Donde sí encontramos una clara reivindicación de la virtud cívica es en los recientes discursos del Rey. El de Navidad habla de «la unión, el esfuerzo colectivo y las actitudes solidarias» como base de «las grandes obras que trascienden a las personas» y del «deber moral» de evitar la discordia. Este discurso y el de la apertura de las Cortes contienen una sola referencia a «derechos», pero 13 a «deberes» u «obligaciones» y nueve a «responsabilidades». En todos los casos comienza refiriéndose a las suyas propias, aunque también alude a las de la princesa Leonor, los diputados, los cargos públicos y los ciudadanos en general. En estos breves discursos la idea de proyecto común aparece siete veces —por cinco en el de Feijóo y cero en el de Sánchez, ambos mucho más largos—.
«Si los políticos prefieren halagar nuestro narcisismo a decirnos la verdad, es porque les beneficia electoralmente»

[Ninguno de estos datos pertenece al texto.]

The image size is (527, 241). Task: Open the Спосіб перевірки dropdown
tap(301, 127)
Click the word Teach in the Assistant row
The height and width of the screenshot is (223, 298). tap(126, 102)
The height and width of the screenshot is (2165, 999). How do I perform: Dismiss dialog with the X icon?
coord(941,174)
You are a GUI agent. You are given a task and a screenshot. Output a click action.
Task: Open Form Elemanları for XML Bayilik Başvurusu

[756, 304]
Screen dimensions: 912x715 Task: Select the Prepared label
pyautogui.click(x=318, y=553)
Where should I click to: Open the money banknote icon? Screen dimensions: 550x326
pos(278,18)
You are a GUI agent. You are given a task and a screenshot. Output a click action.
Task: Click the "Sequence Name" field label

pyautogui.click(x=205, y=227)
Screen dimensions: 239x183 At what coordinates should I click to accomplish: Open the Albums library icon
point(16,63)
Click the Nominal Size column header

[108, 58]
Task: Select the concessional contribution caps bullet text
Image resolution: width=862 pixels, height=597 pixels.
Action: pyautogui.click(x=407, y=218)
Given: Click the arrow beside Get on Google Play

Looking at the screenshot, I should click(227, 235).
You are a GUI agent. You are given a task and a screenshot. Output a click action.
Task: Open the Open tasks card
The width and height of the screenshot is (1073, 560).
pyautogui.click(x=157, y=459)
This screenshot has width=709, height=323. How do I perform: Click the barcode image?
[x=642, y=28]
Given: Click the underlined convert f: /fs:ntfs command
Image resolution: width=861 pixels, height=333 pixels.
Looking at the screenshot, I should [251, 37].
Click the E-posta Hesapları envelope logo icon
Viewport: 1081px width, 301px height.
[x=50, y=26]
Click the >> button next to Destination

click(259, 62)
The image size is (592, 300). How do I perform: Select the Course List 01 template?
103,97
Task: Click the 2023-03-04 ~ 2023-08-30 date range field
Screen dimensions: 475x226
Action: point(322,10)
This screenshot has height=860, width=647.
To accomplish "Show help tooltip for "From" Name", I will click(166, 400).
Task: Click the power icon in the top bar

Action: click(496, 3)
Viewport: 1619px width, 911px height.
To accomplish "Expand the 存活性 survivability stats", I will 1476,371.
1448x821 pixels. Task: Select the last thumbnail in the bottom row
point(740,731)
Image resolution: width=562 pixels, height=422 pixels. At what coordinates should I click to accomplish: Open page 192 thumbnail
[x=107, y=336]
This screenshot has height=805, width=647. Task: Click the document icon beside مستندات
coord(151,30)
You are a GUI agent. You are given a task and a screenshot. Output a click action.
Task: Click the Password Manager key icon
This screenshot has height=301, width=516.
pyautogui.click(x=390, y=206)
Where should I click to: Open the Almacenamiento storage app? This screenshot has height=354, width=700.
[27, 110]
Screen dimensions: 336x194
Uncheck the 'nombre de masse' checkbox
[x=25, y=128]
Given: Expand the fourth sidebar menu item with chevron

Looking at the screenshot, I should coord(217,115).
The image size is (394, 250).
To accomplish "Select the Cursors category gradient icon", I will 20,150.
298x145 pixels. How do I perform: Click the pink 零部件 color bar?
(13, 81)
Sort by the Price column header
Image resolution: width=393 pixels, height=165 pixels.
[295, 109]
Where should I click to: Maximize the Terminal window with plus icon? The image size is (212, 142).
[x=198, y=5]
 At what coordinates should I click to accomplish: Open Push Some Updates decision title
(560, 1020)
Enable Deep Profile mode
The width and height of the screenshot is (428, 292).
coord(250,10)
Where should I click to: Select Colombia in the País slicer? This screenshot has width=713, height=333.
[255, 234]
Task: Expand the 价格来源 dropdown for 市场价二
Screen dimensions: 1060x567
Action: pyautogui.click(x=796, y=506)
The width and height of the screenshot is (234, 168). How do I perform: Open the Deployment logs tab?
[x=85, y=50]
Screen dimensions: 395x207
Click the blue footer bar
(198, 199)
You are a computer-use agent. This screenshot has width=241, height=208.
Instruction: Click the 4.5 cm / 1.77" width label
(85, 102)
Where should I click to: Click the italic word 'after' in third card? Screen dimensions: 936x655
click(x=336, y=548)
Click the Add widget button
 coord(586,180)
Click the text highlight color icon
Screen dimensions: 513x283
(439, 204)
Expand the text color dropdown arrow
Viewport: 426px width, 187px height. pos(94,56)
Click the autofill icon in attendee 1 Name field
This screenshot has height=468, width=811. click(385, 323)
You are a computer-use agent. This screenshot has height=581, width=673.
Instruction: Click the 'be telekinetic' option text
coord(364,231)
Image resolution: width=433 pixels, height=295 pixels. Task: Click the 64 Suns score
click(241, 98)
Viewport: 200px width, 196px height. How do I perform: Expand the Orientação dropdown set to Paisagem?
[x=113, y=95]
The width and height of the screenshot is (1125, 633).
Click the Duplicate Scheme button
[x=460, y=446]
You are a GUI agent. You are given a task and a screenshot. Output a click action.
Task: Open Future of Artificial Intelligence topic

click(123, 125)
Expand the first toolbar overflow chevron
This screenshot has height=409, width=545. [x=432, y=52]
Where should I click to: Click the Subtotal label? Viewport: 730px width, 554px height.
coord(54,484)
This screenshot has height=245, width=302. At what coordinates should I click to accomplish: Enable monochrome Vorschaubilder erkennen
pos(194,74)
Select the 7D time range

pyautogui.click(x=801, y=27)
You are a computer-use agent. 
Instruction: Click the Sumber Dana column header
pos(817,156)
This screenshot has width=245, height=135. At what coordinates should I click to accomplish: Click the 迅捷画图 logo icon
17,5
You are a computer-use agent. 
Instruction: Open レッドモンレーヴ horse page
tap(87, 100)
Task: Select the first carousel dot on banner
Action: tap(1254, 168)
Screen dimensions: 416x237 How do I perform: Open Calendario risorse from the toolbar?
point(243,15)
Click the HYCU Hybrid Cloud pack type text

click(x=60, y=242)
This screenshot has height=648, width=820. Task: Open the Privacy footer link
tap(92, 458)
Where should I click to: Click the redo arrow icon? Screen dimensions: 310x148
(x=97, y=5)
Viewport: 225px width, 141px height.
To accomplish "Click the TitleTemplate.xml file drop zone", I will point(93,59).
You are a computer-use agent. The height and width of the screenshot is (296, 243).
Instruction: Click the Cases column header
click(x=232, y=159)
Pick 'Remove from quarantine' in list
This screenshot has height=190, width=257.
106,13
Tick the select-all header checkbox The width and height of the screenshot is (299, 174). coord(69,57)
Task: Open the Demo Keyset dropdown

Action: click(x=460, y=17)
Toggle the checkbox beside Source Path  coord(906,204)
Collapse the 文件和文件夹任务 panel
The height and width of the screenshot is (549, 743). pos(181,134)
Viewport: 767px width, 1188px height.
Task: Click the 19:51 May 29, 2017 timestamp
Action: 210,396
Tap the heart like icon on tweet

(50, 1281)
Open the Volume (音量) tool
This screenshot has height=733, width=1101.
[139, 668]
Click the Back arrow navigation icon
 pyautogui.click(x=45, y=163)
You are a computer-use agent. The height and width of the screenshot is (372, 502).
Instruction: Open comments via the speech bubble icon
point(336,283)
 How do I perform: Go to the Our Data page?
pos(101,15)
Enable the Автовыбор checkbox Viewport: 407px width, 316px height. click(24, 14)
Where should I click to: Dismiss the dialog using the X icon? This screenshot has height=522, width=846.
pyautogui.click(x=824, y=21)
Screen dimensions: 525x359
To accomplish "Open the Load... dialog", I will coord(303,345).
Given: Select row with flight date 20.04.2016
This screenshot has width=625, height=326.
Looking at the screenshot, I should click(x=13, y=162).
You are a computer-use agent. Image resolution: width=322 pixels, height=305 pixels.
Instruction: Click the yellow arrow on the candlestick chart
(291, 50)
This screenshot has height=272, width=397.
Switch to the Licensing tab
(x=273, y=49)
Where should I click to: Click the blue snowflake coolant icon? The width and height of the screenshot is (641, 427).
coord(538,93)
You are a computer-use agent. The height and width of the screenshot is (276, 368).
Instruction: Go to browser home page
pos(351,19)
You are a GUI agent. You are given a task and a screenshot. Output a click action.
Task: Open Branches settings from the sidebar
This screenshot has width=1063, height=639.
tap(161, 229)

La defensa de las obligaciones cívicas no es en lo único en lo que estos discursos siguen el decálogo de Lapuente. Este recomienda agradecer, y el Rey da las gracias a la presidenta del Congreso, a los partidos, a los Diputados, y a las generaciones anteriores que hicieron la Transición. También rechaza —como aconseja el autor— el papel de víctima. Por el contrario, resalta los éxitos colectivos de los españoles y en particular el carácter ejemplar de la Transición española. El agradecimiento a los que nos precedieron y la responsabilidad frente a las próximas generaciones, además de éticamente valiosos, son sanos psicológicamente, pues suponen una actitud positiva respecto del pasado y el futuro.
Ante esto, podemos —una vez más— lamentarnos de tener unos políticos tan malos o —por una vez— alegrarnos de que el Jefe de Estado conozca su papel constitucional de unificación y moderación y tenga conciencia del deber —lo que además parece haber transmitido a su hija—. Pero sería más útil preguntarnos por qué sucede esto. Si el Rey apela a nuestra responsabilidad y a la unión no es sólo porque ha leído los clásicos, sino porque la arquitectura constitucional favorece su independencia. Más importante aún, si los políticos prefieren halagar nuestro narcisismo a decirnos la verdad, si promueven el enfrentamiento y no los acuerdos, es porque les beneficia electoralmente, lo que significa que nosotros también somos responsables.
Si nuestra libertad, prosperidad y felicidad dependen de nuestro desempeño como ciudadanos, está claro que no podemos seguir actuando igual. No podemos seguir dando nuestro voto a quien no defiende el bien común, ni tampoco podemos limitarnos a votar. Recordemos que lo que nos hará felices es asumir nuestra responsabilidad y encontrar la manera de contribuir al bien de nuestro país. Recordemos que —como dijo el juez norteamericano Louis Brandeis—, el cargo político más importante es el de ciudadano común.